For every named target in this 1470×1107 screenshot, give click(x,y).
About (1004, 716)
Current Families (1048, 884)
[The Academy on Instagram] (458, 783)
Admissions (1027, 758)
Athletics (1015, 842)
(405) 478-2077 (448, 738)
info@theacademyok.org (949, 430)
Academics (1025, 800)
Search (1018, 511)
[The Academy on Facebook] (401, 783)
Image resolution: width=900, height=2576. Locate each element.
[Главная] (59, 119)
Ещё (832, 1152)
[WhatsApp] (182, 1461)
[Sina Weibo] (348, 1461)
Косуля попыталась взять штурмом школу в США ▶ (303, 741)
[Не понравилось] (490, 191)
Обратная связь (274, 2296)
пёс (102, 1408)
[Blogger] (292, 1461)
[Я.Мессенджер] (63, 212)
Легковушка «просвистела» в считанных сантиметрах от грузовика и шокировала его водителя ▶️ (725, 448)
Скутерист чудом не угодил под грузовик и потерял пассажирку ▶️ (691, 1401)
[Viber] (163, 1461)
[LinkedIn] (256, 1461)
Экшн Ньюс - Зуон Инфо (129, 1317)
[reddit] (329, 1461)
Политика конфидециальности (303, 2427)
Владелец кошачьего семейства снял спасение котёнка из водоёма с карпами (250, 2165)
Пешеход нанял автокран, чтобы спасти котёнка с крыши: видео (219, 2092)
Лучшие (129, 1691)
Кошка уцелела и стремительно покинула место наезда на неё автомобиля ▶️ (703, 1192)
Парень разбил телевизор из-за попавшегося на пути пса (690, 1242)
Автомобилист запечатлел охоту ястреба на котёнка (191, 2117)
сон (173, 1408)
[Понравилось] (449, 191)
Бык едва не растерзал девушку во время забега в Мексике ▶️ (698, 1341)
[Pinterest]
--
- Instructions to follow: Only lines with the word "котёнка" go in the answer. Take them all from the entries above.

- Exercise output:
Владелец кошачьего семейства снял спасение котёнка из водоёма с карпами (250, 2165)
Пешеход нанял автокран, чтобы спасти котёнка с крыши: видео (219, 2092)
Автомобилист запечатлел охоту ястреба на котёнка (191, 2117)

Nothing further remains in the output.